= Dataset records =
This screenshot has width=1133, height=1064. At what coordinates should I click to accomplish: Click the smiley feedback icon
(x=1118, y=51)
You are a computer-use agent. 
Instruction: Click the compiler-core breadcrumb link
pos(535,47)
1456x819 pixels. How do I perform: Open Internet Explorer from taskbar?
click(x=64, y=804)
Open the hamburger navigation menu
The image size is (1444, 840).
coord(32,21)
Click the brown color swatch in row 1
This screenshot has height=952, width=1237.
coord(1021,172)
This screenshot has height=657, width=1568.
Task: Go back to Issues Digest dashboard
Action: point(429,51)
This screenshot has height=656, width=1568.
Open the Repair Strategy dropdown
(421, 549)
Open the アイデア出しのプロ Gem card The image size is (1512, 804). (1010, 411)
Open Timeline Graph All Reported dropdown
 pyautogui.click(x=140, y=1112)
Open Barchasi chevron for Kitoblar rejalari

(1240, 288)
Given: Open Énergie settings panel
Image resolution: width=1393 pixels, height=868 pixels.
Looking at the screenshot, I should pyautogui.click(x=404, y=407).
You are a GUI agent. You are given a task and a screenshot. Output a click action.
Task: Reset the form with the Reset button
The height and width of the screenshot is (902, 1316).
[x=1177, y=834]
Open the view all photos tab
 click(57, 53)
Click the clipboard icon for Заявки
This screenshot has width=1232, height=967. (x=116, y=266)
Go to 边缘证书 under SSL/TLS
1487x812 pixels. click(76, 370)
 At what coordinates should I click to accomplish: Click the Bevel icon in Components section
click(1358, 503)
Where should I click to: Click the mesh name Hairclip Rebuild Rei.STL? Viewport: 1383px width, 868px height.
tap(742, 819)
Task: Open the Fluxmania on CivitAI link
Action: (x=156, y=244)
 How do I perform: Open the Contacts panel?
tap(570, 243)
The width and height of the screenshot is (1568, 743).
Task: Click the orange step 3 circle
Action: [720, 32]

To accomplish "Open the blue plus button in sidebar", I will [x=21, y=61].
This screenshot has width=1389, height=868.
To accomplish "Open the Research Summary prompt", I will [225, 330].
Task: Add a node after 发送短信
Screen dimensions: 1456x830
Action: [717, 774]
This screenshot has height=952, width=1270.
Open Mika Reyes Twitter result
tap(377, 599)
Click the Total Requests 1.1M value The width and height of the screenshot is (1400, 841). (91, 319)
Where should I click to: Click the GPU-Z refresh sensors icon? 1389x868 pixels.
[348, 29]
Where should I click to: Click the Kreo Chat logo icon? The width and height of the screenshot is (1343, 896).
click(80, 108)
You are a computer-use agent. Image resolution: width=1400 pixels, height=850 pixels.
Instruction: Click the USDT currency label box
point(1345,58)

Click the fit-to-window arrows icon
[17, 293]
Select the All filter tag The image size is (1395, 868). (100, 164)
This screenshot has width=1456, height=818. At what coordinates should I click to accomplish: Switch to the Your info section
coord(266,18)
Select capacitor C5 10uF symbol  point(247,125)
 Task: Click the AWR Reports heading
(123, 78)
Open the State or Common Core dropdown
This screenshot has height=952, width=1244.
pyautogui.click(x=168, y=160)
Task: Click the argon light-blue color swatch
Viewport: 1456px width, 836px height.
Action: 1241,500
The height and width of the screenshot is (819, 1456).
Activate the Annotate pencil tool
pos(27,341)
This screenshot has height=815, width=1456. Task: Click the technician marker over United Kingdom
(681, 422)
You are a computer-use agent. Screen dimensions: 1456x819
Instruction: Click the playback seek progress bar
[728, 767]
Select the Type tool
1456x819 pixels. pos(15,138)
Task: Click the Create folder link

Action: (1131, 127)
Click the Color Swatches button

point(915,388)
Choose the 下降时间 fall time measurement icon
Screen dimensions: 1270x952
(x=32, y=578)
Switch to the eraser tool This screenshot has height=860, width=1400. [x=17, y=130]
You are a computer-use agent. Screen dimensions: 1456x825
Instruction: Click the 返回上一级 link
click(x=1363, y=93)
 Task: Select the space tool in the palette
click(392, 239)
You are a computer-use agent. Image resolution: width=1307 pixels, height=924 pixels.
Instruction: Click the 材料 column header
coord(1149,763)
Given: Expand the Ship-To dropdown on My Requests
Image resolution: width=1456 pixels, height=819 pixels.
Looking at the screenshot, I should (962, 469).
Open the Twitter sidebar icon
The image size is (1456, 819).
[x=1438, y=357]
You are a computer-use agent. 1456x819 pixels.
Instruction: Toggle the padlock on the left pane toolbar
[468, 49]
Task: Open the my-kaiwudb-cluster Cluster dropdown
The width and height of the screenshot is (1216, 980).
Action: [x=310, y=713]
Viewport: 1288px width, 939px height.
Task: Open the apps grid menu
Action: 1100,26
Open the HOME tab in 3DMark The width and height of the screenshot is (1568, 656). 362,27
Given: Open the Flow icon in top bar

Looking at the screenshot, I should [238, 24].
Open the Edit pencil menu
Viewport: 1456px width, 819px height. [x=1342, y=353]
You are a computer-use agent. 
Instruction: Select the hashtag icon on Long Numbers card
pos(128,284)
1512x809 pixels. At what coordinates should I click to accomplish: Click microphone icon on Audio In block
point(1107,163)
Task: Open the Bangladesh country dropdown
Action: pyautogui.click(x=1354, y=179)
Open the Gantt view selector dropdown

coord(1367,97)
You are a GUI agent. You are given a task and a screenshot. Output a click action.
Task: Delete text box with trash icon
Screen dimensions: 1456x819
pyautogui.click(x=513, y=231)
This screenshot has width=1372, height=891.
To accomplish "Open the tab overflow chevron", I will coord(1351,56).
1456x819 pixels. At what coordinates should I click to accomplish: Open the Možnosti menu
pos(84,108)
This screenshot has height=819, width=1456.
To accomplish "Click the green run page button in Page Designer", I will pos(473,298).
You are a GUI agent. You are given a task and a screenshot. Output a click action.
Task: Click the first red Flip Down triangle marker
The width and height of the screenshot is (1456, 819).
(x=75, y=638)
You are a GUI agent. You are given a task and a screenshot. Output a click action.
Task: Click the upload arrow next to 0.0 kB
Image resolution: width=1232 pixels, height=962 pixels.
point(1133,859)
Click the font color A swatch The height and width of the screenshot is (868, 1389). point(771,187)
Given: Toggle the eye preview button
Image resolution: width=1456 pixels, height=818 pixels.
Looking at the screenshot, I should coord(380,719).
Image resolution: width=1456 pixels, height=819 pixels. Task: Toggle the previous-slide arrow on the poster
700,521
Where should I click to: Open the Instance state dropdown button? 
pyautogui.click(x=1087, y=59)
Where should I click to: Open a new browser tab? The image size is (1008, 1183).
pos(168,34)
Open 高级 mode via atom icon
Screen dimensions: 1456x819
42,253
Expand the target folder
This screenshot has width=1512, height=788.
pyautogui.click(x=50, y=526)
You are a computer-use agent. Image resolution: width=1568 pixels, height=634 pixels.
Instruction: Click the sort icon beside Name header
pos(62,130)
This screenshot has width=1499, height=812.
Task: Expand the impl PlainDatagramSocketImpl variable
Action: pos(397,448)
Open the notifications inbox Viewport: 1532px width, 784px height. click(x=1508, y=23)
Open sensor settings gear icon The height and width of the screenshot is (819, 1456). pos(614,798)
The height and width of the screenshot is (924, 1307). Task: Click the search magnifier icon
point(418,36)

= What you have to do =
When you output the entries, keep every word exactly as it stands.

= Reply to the task =
This screenshot has width=1133, height=1064. At what coordinates should I click to accomplish: Click the smiley feedback icon
(x=1118, y=51)
You are a computer-use agent. 
Instruction: Click the compiler-core breadcrumb link
pos(535,47)
1456x819 pixels. How do I perform: Open Internet Explorer from taskbar?
click(x=64, y=804)
Open the hamburger navigation menu
The image size is (1444, 840).
coord(32,21)
Click the brown color swatch in row 1
This screenshot has height=952, width=1237.
coord(1021,172)
This screenshot has height=657, width=1568.
Task: Go back to Issues Digest dashboard
Action: point(429,51)
This screenshot has height=656, width=1568.
Open the Repair Strategy dropdown
(421, 549)
Open the アイデア出しのプロ Gem card The image size is (1512, 804). (1010, 411)
Open Timeline Graph All Reported dropdown
 pyautogui.click(x=140, y=1112)
Open Barchasi chevron for Kitoblar rejalari

(1240, 288)
Given: Open Énergie settings panel
Image resolution: width=1393 pixels, height=868 pixels.
Looking at the screenshot, I should pyautogui.click(x=404, y=407).
You are a GUI agent. You are given a task and a screenshot. Output a click action.
Task: Reset the form with the Reset button
The height and width of the screenshot is (902, 1316).
[x=1177, y=834]
Open the view all photos tab
 click(57, 53)
Click the clipboard icon for Заявки
This screenshot has width=1232, height=967. (x=116, y=266)
Go to 边缘证书 under SSL/TLS
1487x812 pixels. click(76, 370)
 At what coordinates should I click to accomplish: Click the Bevel icon in Components section
click(1358, 503)
Where should I click to: Click the mesh name Hairclip Rebuild Rei.STL? Viewport: 1383px width, 868px height.
tap(742, 819)
Task: Open the Fluxmania on CivitAI link
Action: (x=156, y=244)
 How do I perform: Open the Contacts panel?
tap(570, 243)
The width and height of the screenshot is (1568, 743).
Task: Click the orange step 3 circle
Action: [720, 32]

To accomplish "Open the blue plus button in sidebar", I will [x=21, y=61].
This screenshot has width=1389, height=868.
To accomplish "Open the Research Summary prompt", I will [225, 330].
Task: Add a node after 发送短信
Screen dimensions: 1456x830
Action: [717, 774]
This screenshot has height=952, width=1270.
Open Mika Reyes Twitter result
tap(377, 599)
Click the Total Requests 1.1M value The width and height of the screenshot is (1400, 841). (91, 319)
Where should I click to: Click the GPU-Z refresh sensors icon? 1389x868 pixels.
[348, 29]
Where should I click to: Click the Kreo Chat logo icon? The width and height of the screenshot is (1343, 896).
click(80, 108)
You are a computer-use agent. Image resolution: width=1400 pixels, height=850 pixels.
Instruction: Click the USDT currency label box
point(1345,58)

Click the fit-to-window arrows icon
[17, 293]
Select the All filter tag The image size is (1395, 868). (100, 164)
This screenshot has width=1456, height=818. At what coordinates should I click to accomplish: Switch to the Your info section
coord(266,18)
Select capacitor C5 10uF symbol  point(247,125)
 Task: Click the AWR Reports heading
(123, 78)
Open the State or Common Core dropdown
This screenshot has height=952, width=1244.
pyautogui.click(x=168, y=160)
Task: Click the argon light-blue color swatch
Viewport: 1456px width, 836px height.
Action: 1241,500
The height and width of the screenshot is (819, 1456).
Activate the Annotate pencil tool
pos(27,341)
This screenshot has height=815, width=1456. Task: Click the technician marker over United Kingdom
(681, 422)
You are a computer-use agent. Screen dimensions: 1456x819
Instruction: Click the playback seek progress bar
[728, 767]
Select the Type tool
1456x819 pixels. pos(15,138)
Task: Click the Create folder link

Action: (1131, 127)
Click the Color Swatches button

point(915,388)
Choose the 下降时间 fall time measurement icon
Screen dimensions: 1270x952
(x=32, y=578)
Switch to the eraser tool This screenshot has height=860, width=1400. [x=17, y=130]
You are a computer-use agent. Screen dimensions: 1456x825
Instruction: Click the 返回上一级 link
click(x=1363, y=93)
 Task: Select the space tool in the palette
click(392, 239)
You are a computer-use agent. Image resolution: width=1307 pixels, height=924 pixels.
Instruction: Click the 材料 column header
coord(1149,763)
Given: Expand the Ship-To dropdown on My Requests
Image resolution: width=1456 pixels, height=819 pixels.
Looking at the screenshot, I should (962, 469).
Open the Twitter sidebar icon
The image size is (1456, 819).
[x=1438, y=357]
You are a computer-use agent. 1456x819 pixels.
Instruction: Toggle the padlock on the left pane toolbar
[468, 49]
Task: Open the my-kaiwudb-cluster Cluster dropdown
The width and height of the screenshot is (1216, 980).
Action: [x=310, y=713]
Viewport: 1288px width, 939px height.
Task: Open the apps grid menu
Action: 1100,26
Open the HOME tab in 3DMark The width and height of the screenshot is (1568, 656). 362,27
Given: Open the Flow icon in top bar

Looking at the screenshot, I should [238, 24].
Open the Edit pencil menu
Viewport: 1456px width, 819px height. [x=1342, y=353]
You are a computer-use agent. 
Instruction: Select the hashtag icon on Long Numbers card
pos(128,284)
1512x809 pixels. At what coordinates should I click to accomplish: Click microphone icon on Audio In block
point(1107,163)
Task: Open the Bangladesh country dropdown
Action: pyautogui.click(x=1354, y=179)
Open the Gantt view selector dropdown

coord(1367,97)
You are a GUI agent. You are given a task and a screenshot. Output a click action.
Task: Delete text box with trash icon
Screen dimensions: 1456x819
pyautogui.click(x=513, y=231)
This screenshot has width=1372, height=891.
To accomplish "Open the tab overflow chevron", I will coord(1351,56).
1456x819 pixels. At what coordinates should I click to accomplish: Open the Možnosti menu
pos(84,108)
This screenshot has height=819, width=1456.
To accomplish "Click the green run page button in Page Designer", I will pos(473,298).
You are a GUI agent. You are given a task and a screenshot. Output a click action.
Task: Click the first red Flip Down triangle marker
The width and height of the screenshot is (1456, 819).
(x=75, y=638)
You are a GUI agent. You are given a task and a screenshot. Output a click action.
Task: Click the upload arrow next to 0.0 kB
Image resolution: width=1232 pixels, height=962 pixels.
point(1133,859)
Click the font color A swatch The height and width of the screenshot is (868, 1389). point(771,187)
Given: Toggle the eye preview button
Image resolution: width=1456 pixels, height=818 pixels.
Looking at the screenshot, I should coord(380,719).
Image resolution: width=1456 pixels, height=819 pixels. Task: Toggle the previous-slide arrow on the poster
700,521
Where should I click to: Open the Instance state dropdown button? 
pyautogui.click(x=1087, y=59)
Where should I click to: Open a new browser tab? The image size is (1008, 1183).
pos(168,34)
Open 高级 mode via atom icon
Screen dimensions: 1456x819
42,253
Expand the target folder
This screenshot has width=1512, height=788.
pyautogui.click(x=50, y=526)
You are a computer-use agent. Image resolution: width=1568 pixels, height=634 pixels.
Instruction: Click the sort icon beside Name header
pos(62,130)
This screenshot has width=1499, height=812.
Task: Expand the impl PlainDatagramSocketImpl variable
Action: pos(397,448)
Open the notifications inbox Viewport: 1532px width, 784px height. click(x=1508, y=23)
Open sensor settings gear icon The height and width of the screenshot is (819, 1456). pos(614,798)
The height and width of the screenshot is (924, 1307). Task: Click the search magnifier icon
point(418,36)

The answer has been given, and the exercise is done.